Iconic beach huts, Eastbourne (2017)
The research, design and placement of an assortment of concrete and timber bases with associated services to site bespoke designed beach huts along the Eastbourne coastline.
Iwade community park (2017)
EKEP were engaged to assist Swale Borough Council with the delivery of a scheme at Iwade Community Park.
The park included a play area as well as a historic orchard, which Swale Borough Council were keen to make more accessible. A network of footways were installed throughout the park, as well as a new composite bridge over a drainage channel on the site.

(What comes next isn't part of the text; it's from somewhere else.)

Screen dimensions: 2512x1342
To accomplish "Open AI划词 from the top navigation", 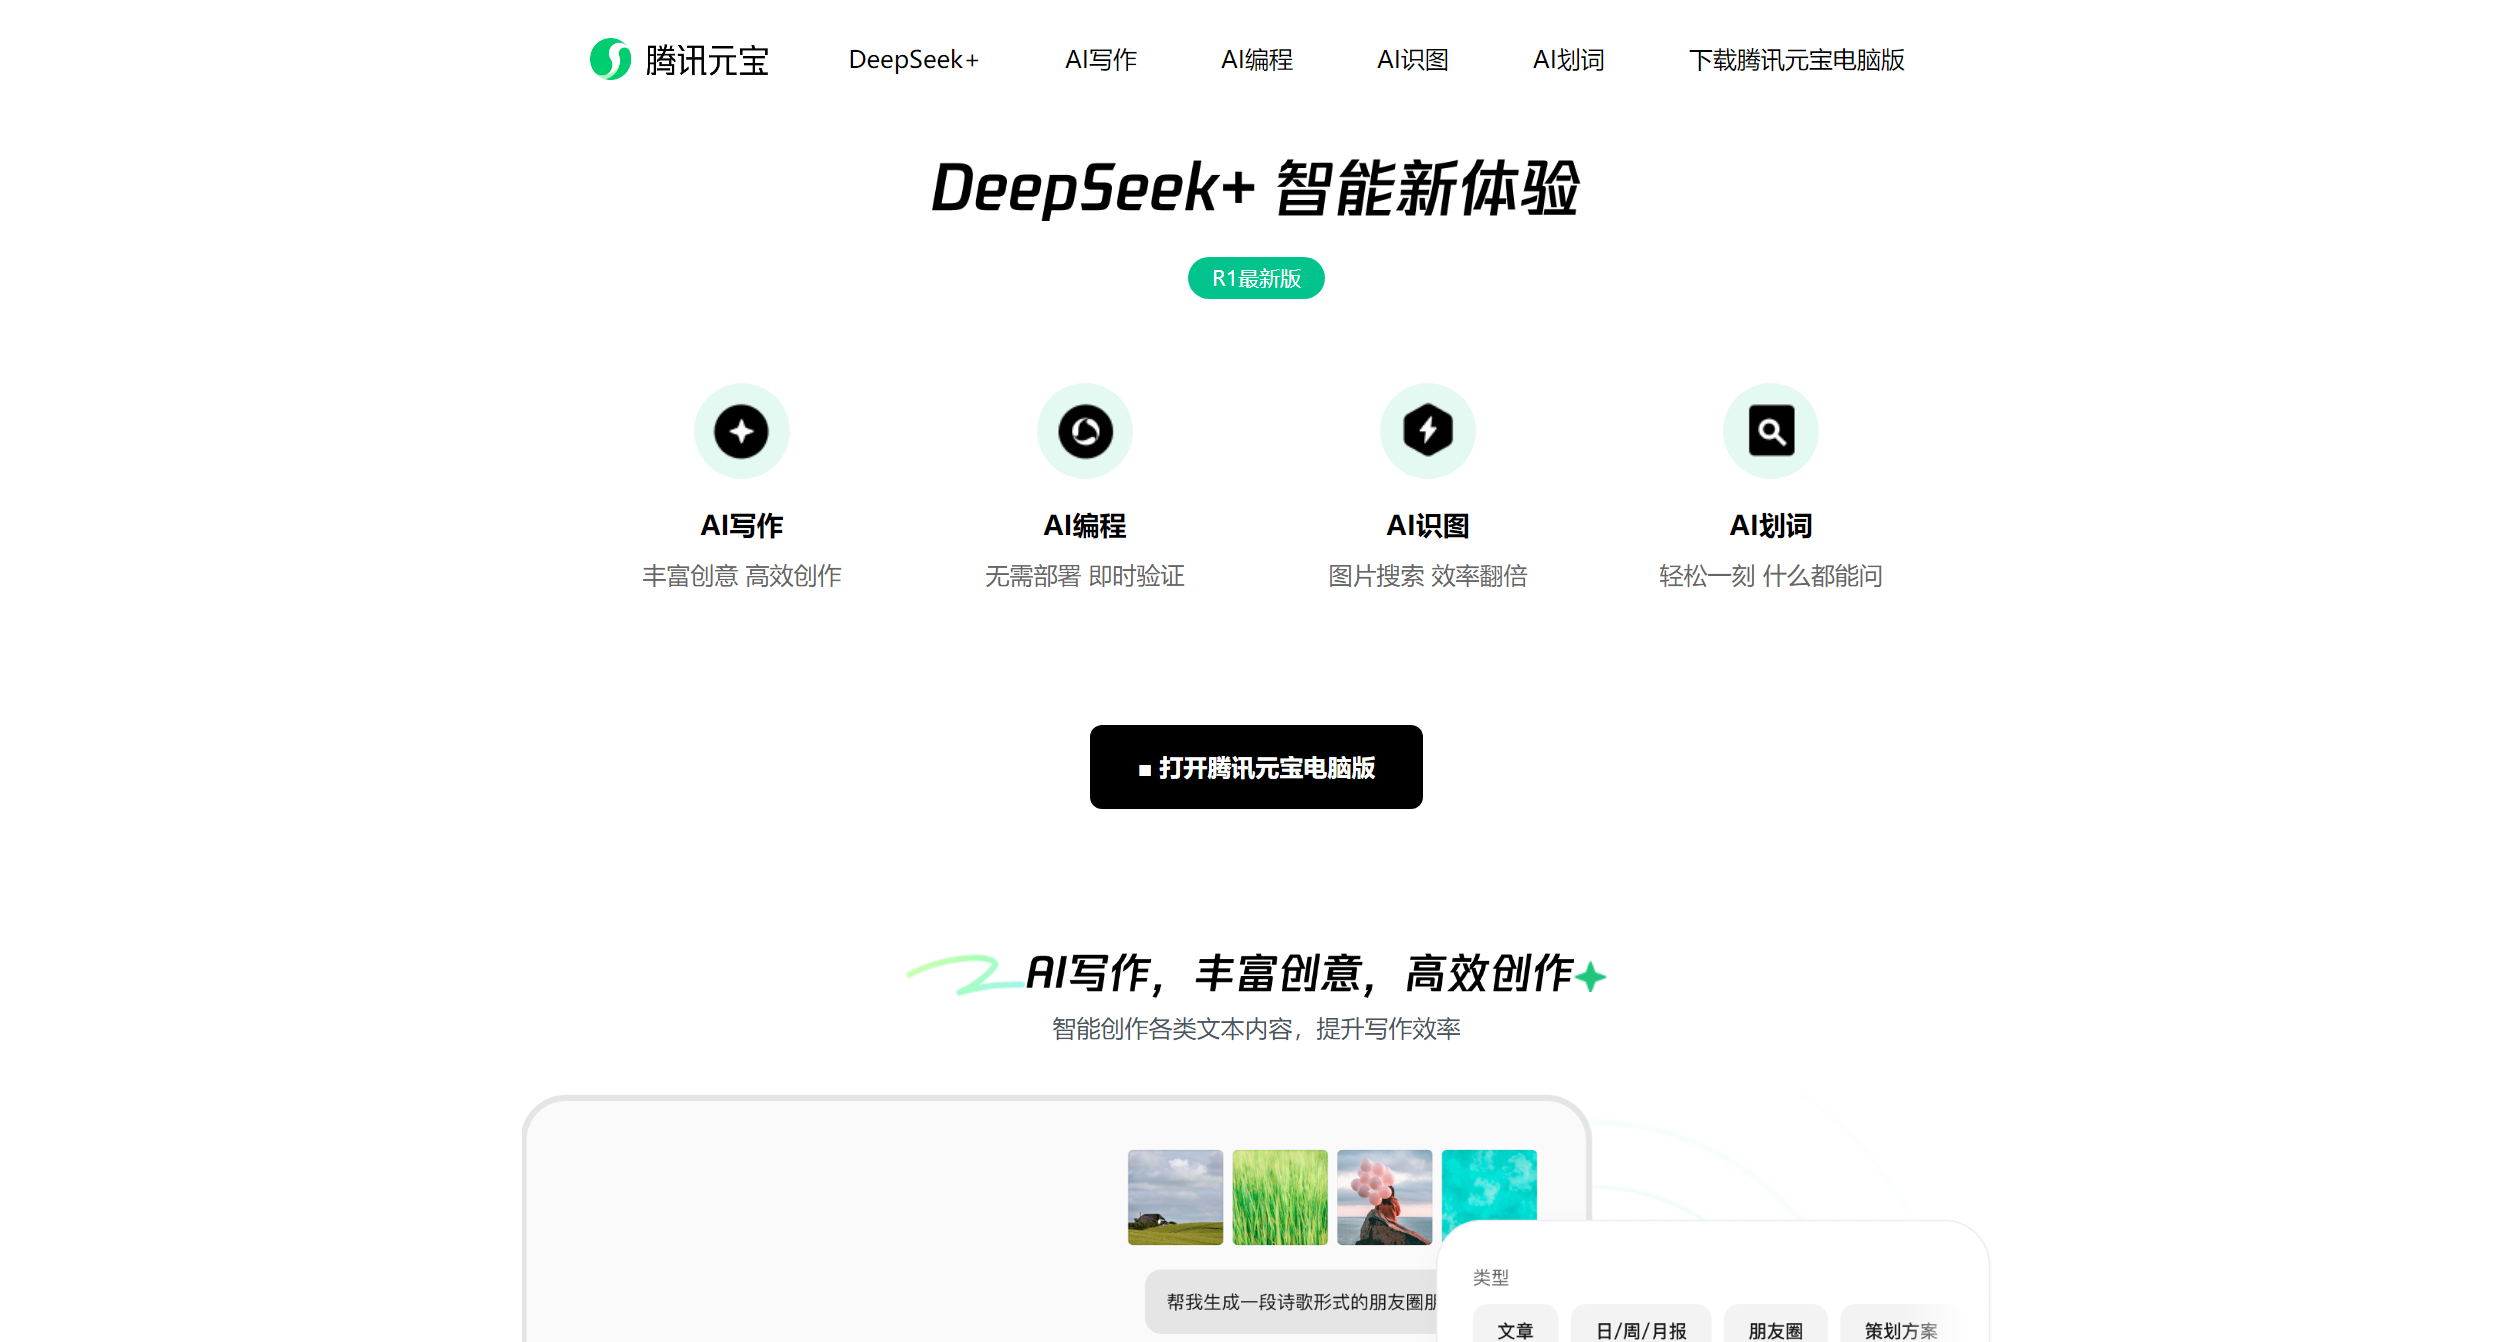I will [x=1568, y=60].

EKEP engineers designed and managed the scheme from start to end, producing drawings and supervising the works on site.
Milton Creek lookout deck (2016)
Swale BC required works to a timber decked area that had been destroyed by fire. A new deck was designed and built in the same location, with fire resistant materials being the design criteria.
Several designs were considered including an exact replica of the previous deck in fire rated composite timber and a version constructed of horizontal steel members and fibreglass floor panels.
The final design consisted of construction fill material with a thick layer of high friction crushed stone contained within a wall of gabion baskets along the perimeter of the previous deck. The existing steel ring beam as well as the hand railing panels were reused and mounted using new hardwood posts.
William Street car park, Herne Bay (2016)
William Street car park has recently been upgraded as a part of Canterbury City Council’s automated number plate recognition (ANPR) roll out. The car park received a new asphalt concrete surface, as well as the installation of barrier islands and an ANPR system.
Front Brents clay bund
Fronts Brents is an unadopted highway in Faversham, Kent. The road is directly adjacent the Faversham Creek and is at high risk of flooding.
The scheme involved the construction of a 225m long clay bund on the verge opposite the properties.
Clay from an approved source was keyed in, compacted and shaped to form the bund. The clay was topped with 100mm thick layer of topsoil and turfed to ensure the bund blended in quickly and did not suffer erosion.
As part of the proposed works, new timber bollards were be installed along the un-adopted highway to stop vehicles driving on the toe of the new clay bund.
Drop timber floodgates were installed at either end of Front Brents and at accesses to the jetty and riverbank.